Most drivers in New Jersey don't doubt that technology is distracting more and more people behind the wheel. The U.S. Department of Transportation has noted a 10 percent rise in car crash fatality rates from 2014 to 2017, and this could be traced to the increased use of smartphones and in-car infotainment systems. A recent AAA analysis showed just how distracting both can be.
In this analysis, researchers from the University of Utah had 64 participants drive in five different vehicles and use the built-in infotainment system. At other points, the drivers were asked to use Android Auto and Apple CarPlay, interfaces that run off a smartphone. The infotainment systems turned out to be more distracting. The interfaces were not perfect, either, and they demanded more or less attention based on the function being used.
Besides mobile tech, vehicle automation may be worsening the problem by making drivers complacent. For years, MIT researchers have been studying the effect of features like Tesla's Autopilot on driving behavior. Agero, a provider of vehicle safety and roadside assistance systems, made its own study on automation and found that drivers between the ages of 17 and 22 are especially vulnerable to its influence. These drivers were found using their phones for 12 percent of their time on the road.

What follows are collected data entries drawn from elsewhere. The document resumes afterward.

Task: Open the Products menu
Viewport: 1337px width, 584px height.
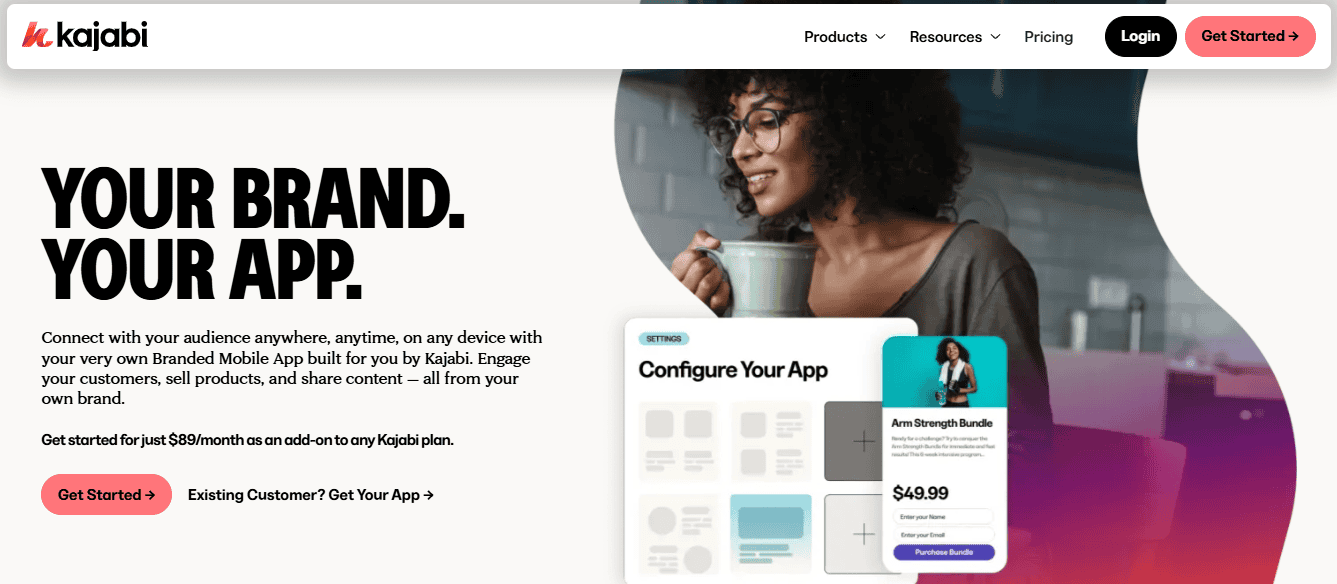Action: pos(845,37)

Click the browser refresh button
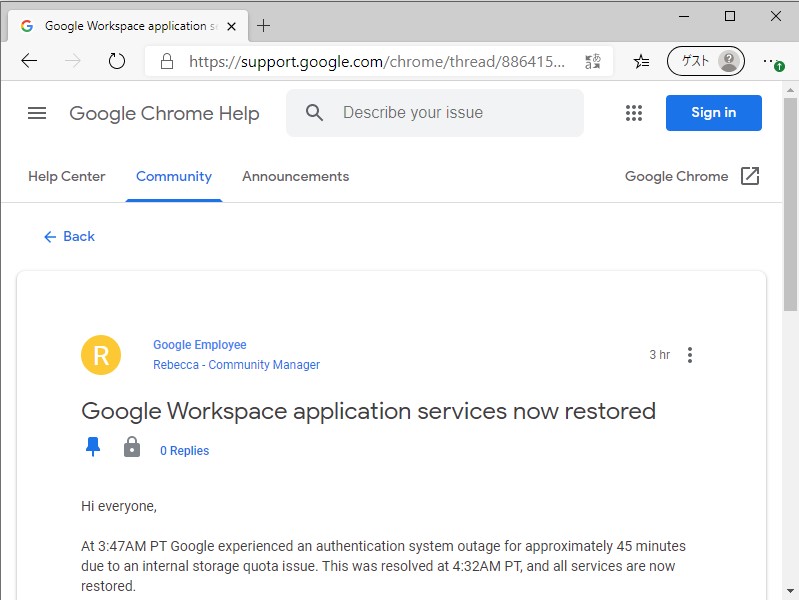[117, 61]
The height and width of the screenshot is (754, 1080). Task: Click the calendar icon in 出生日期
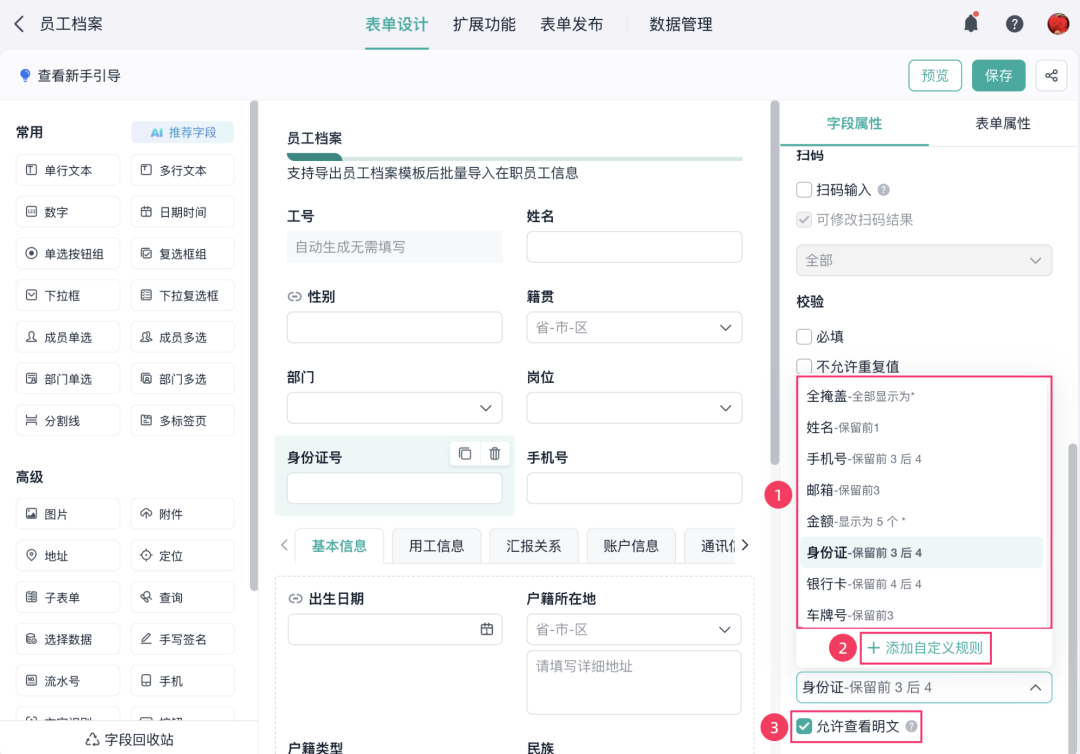coord(487,629)
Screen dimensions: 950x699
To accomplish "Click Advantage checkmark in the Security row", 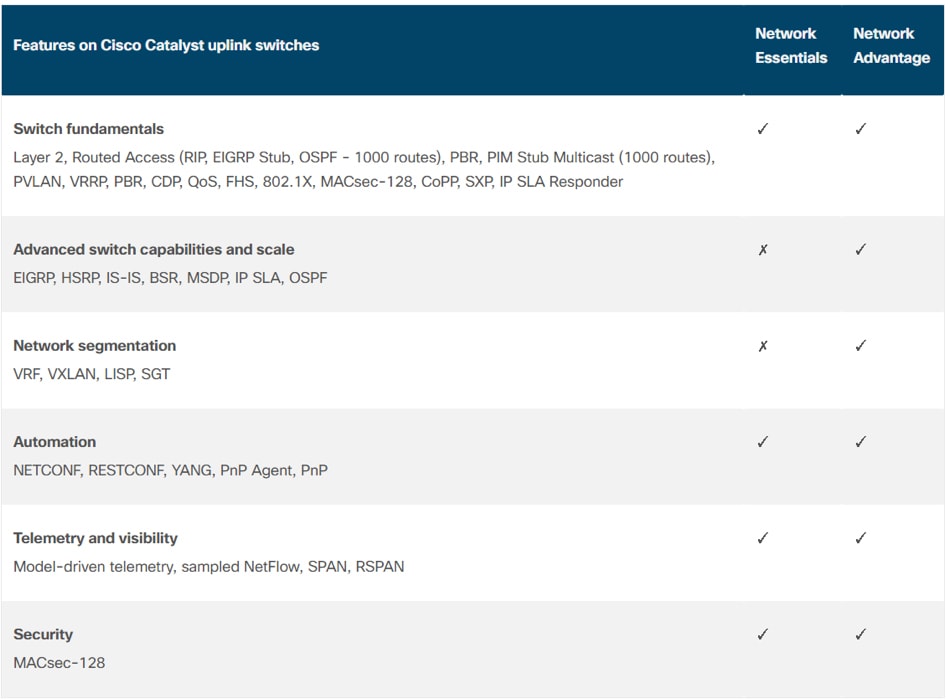I will (x=860, y=635).
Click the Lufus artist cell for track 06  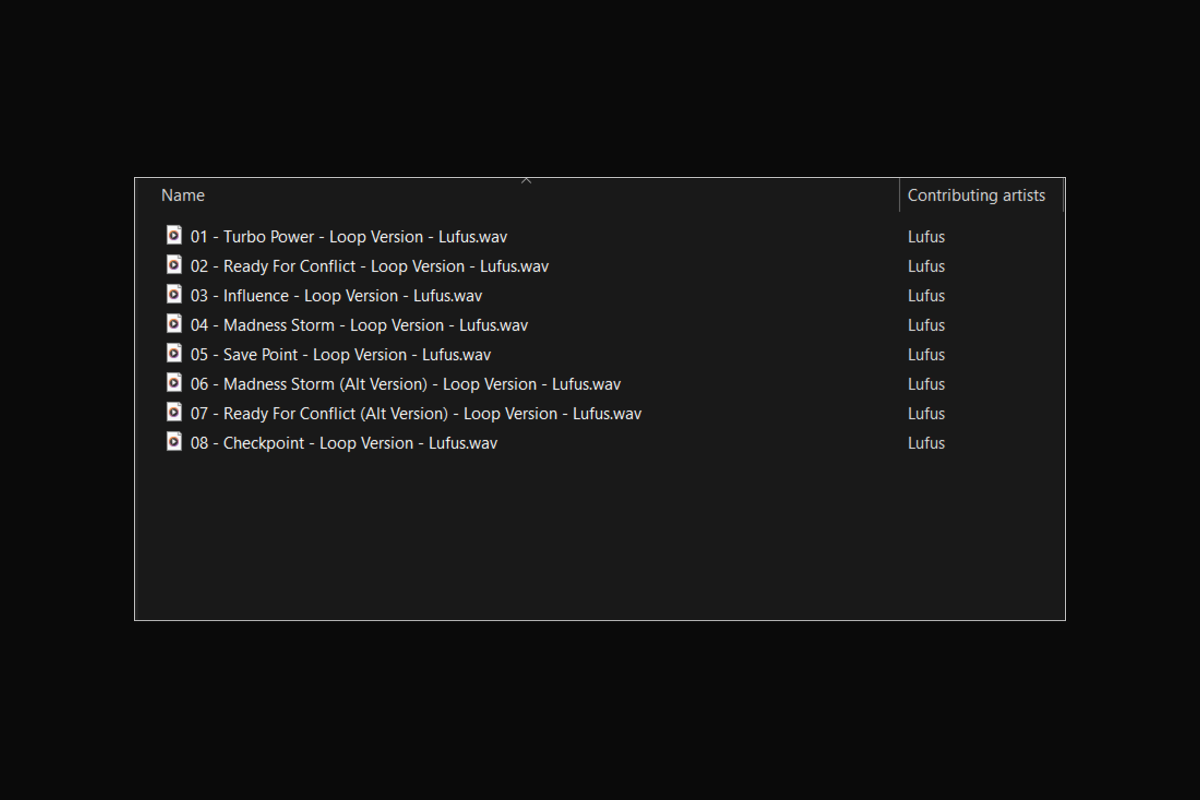tap(926, 384)
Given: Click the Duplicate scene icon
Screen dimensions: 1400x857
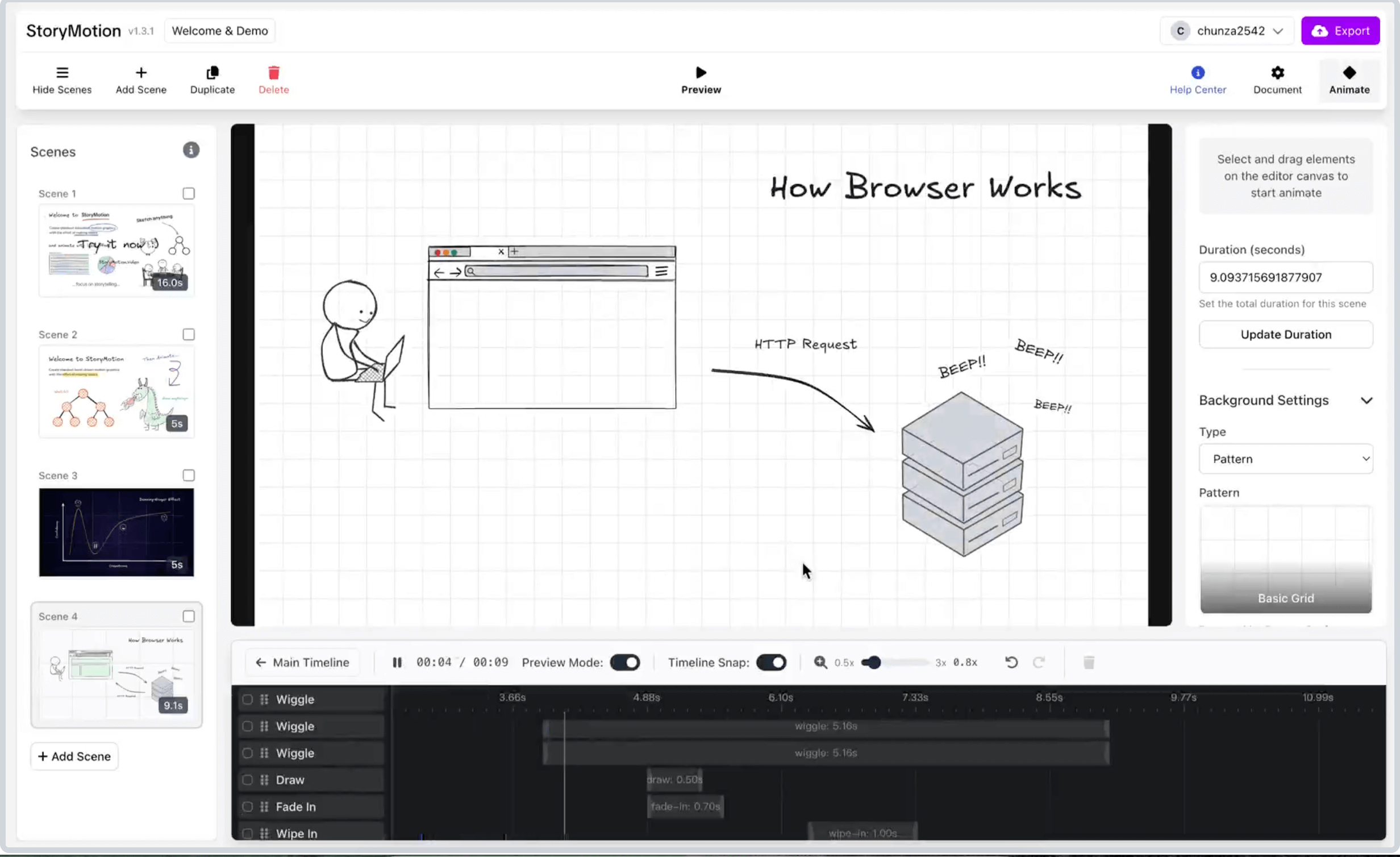Looking at the screenshot, I should coord(212,73).
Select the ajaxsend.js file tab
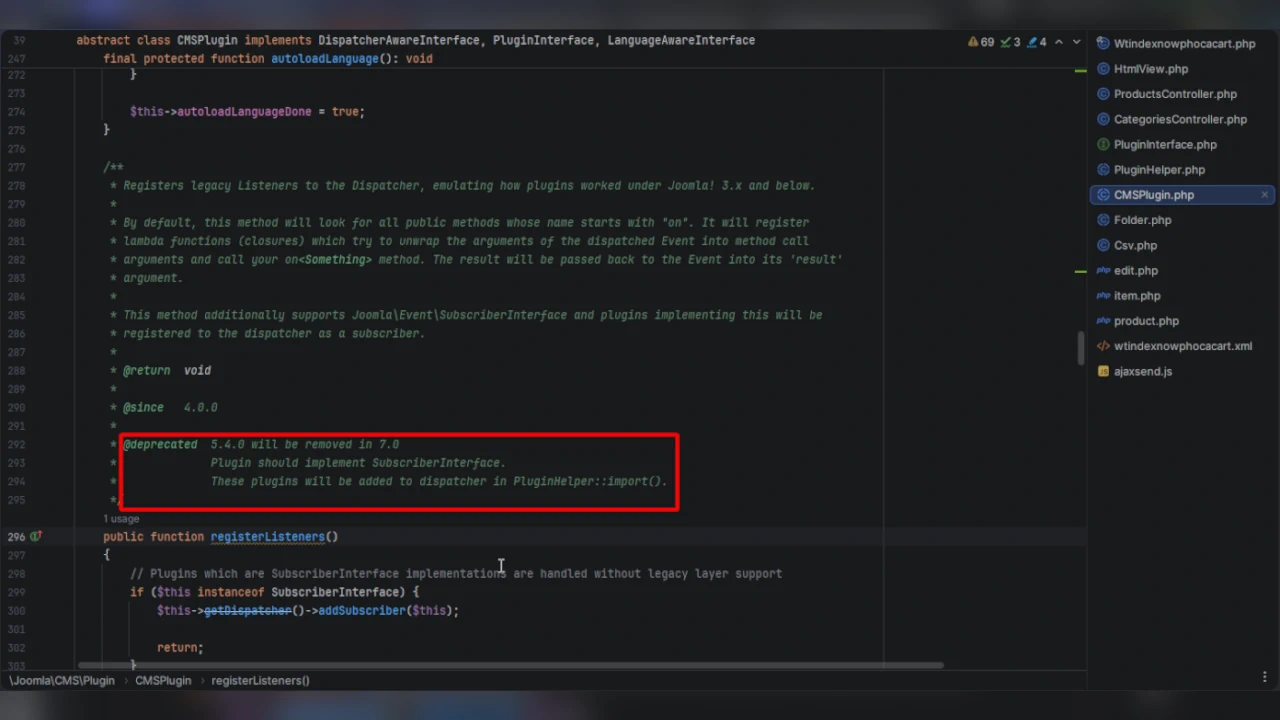Screen dimensions: 1280x720 1142,371
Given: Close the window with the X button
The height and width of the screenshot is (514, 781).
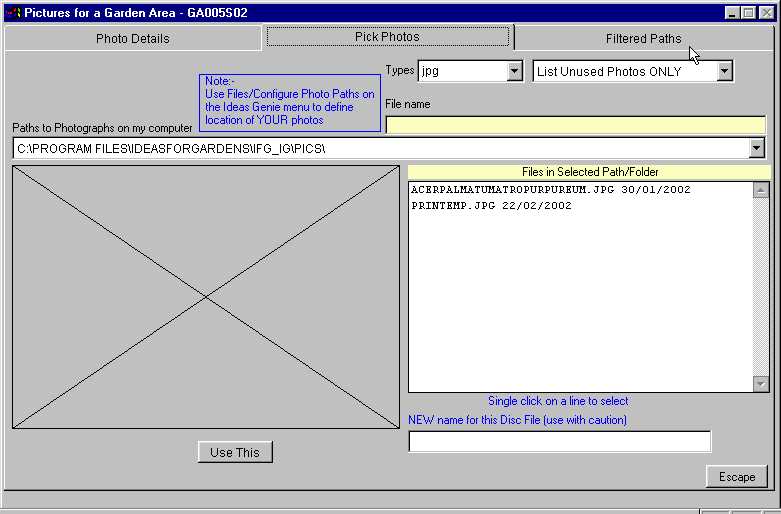Looking at the screenshot, I should 766,13.
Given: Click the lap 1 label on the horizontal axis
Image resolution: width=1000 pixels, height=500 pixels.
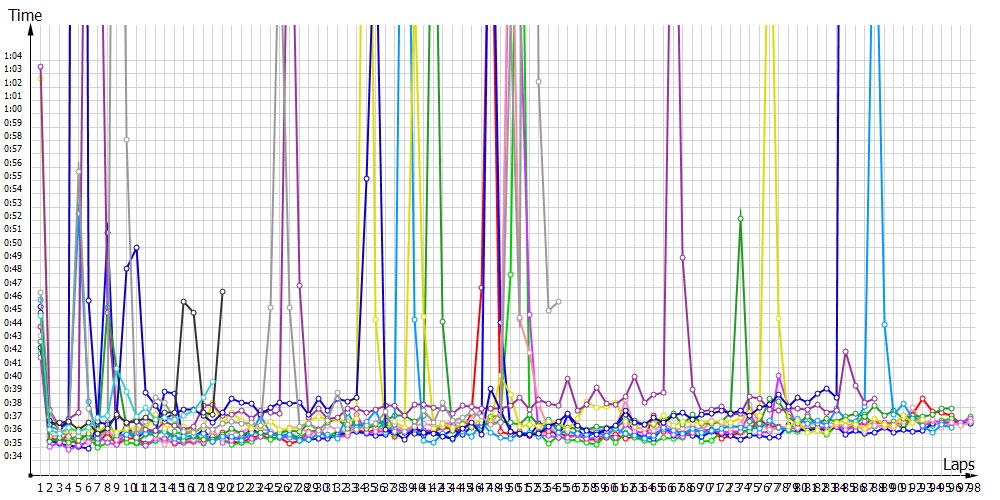Looking at the screenshot, I should point(41,487).
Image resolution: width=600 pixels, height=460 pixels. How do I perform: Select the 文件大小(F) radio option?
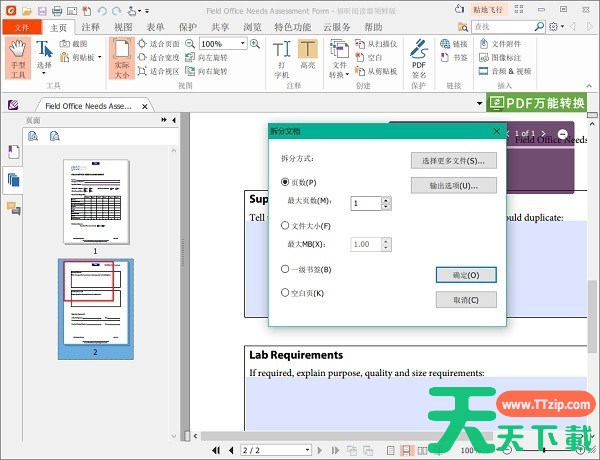point(286,226)
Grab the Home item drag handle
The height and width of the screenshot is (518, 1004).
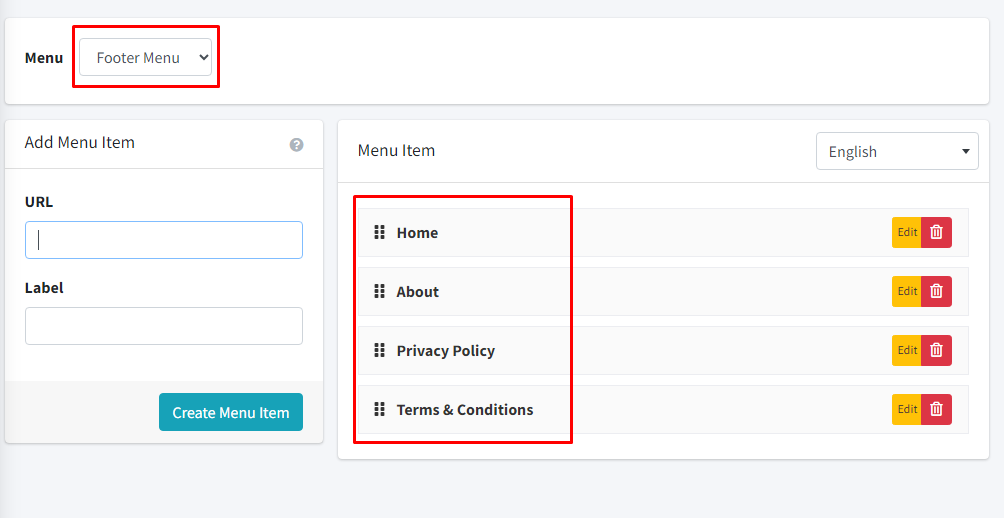pyautogui.click(x=380, y=233)
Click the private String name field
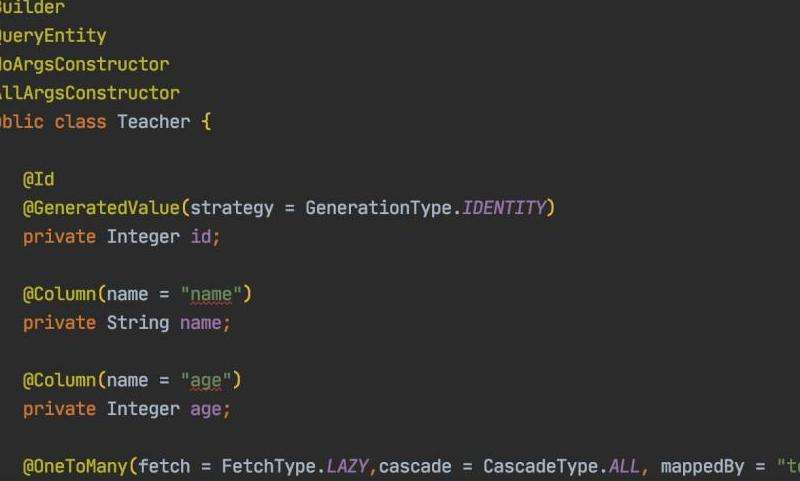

Distracted driving can give innocent victims a valid reason for filing a car accident claim since it is a form of negligence. Victims may want to consult with a lawyer beforehand. A lawyer might take advantage of a network of professionals to have the case thoroughly investigated.
After the evidence of negligence has been gathered, the lawyer may then negotiate for a settlement covering medical expenses, vehicle repair costs and whatever else is applicable. If the auto insurance company refuses to pay, the lawyer could litigate.